▶ BRANO DEL DOCUMENTO:
________
Lezione 44
Lamentazioni di Geremia
QUESTO libro non fa il nome del proprio scrittore. La prima diretta evidenza del suo scrittore si trova nel versetto introduttivo della più antica traduzione esistente, la Versione dei Settanta, dove leggiamo: “E dopo che Israele fu condotto in schiavitù e che Gerusalemme rimase deserta, Geremia profeta sedette sconsolato, e pianse Gerusalemme in queste lamentazioni, e col cuore amareggiato sospirando e gemendo disse”. (Ricciotti) Il Talmud giudaico, che comprende le più antiche tradizioni, dice: “Geremia scrisse il suo libro, il libro dei Re, e le Lamentazioni”. Che Geremia fosse uno scrittore di lamentazioni sembra vero perché 2 Cronache 35:25 fa menzione del suo lamento sulla morte di Giosia, che però non deve essere confuso col libro canonico delle Lamentazioni che ora consideriamo. Eppoi, chi oltre Geremia era così qualificato da scrivere questo libro che lamenta l’assedio e la caduta di Gerusalemme e l’esilio che ne seguì? Esso fu certamente composto da un testimone oculare delle miserie lamentate. Le stesse parole e frasi delle Lamentazioni comprovano l’evidenza che Geremia ne è lo scrittore, perché sono notevolmente simili al linguaggio e allo stile del libro profetico che porta il nome di Geremia. Per tutte queste ragioni le versioni moderne della Bibbia danno fiduciosamente e correttamente al libro il titolo di “Lamentazioni di Geremia”.
Alcuni hanno molto debolmente sostenuto che Geremia scrivesse questo libro per la morte del re Giosia. Ma il suo contenuto descrive così perfettamente e vividamente gli orrori, le miserie e le afflizioni dell’assedio e della caduta di Gerusalemme che dimostra con chiarezza che è su queste tragedie e calamità nazionali, e su nessun’altra, che si levano i suoi dolorosi lamenti. Dalle forti emozioni manifestate e dalla vividezza delle scene raffigurate sembra evidente che il profeta abbia scritto le Lamentazioni poco tempo dopo la caduta della città, mentre i terribili avvenimenti erano ancora vivi e chiari nella sua mente.
________
▶ MATERIALE FORNITO:
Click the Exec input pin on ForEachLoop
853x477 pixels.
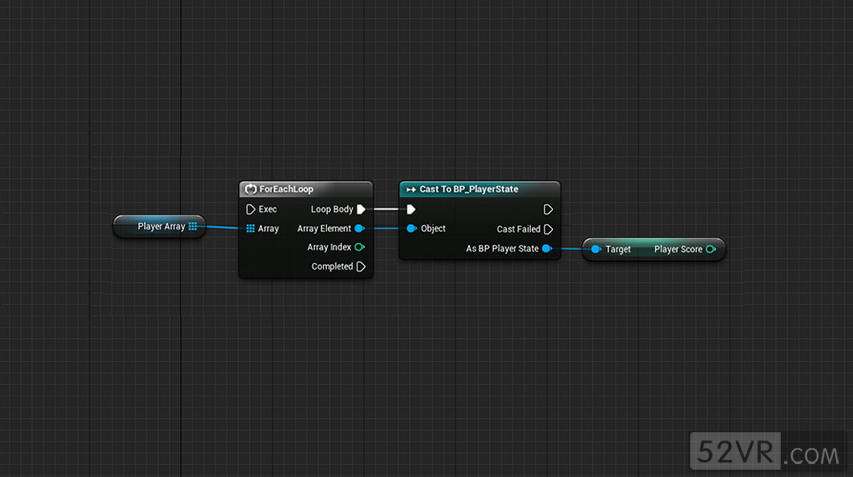(x=250, y=210)
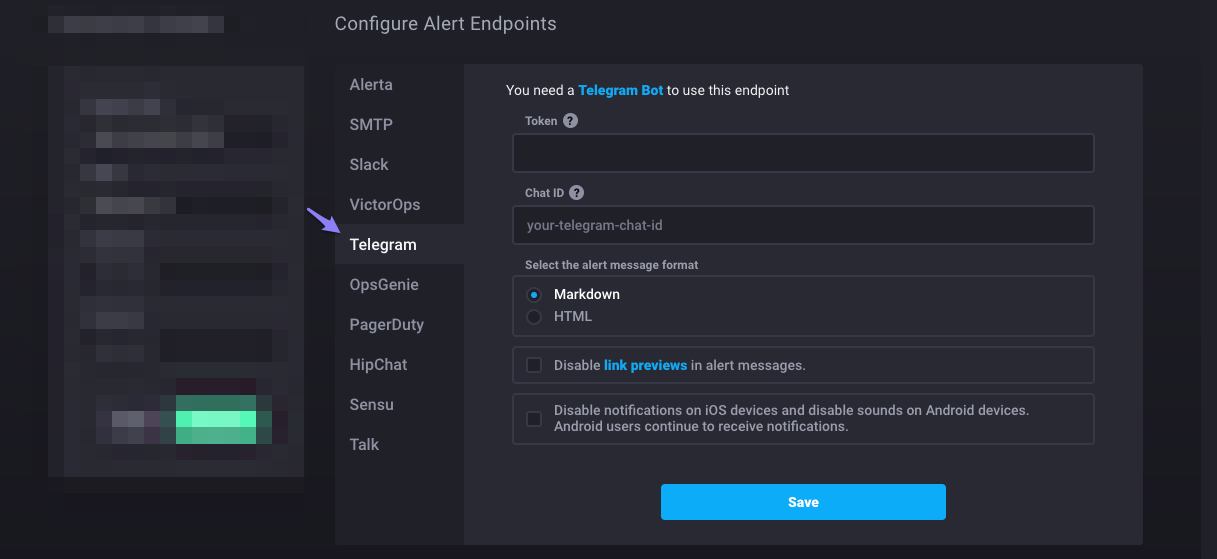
________
▶ COMPITI DA SVOLGERE:
a - Quale passo biblico, secondo il brano sulle Lamentazioni, menziona il lamento di Geremia sulla morte di Giosia?
b - Elenchi tutte le opere che, nella citazione del Talmud giudaico riportata dal brano sulle Lamentazioni, vengono attribuite a Geremia.
Le righe riportate costituiscono materiale a sé stante, distinto dal brano.

▶ COMPITI RISOLTI:
a - 2 Cronache 35:25.

b -
- Il suo libro
- Il libro dei Re
- Le Lamentazioni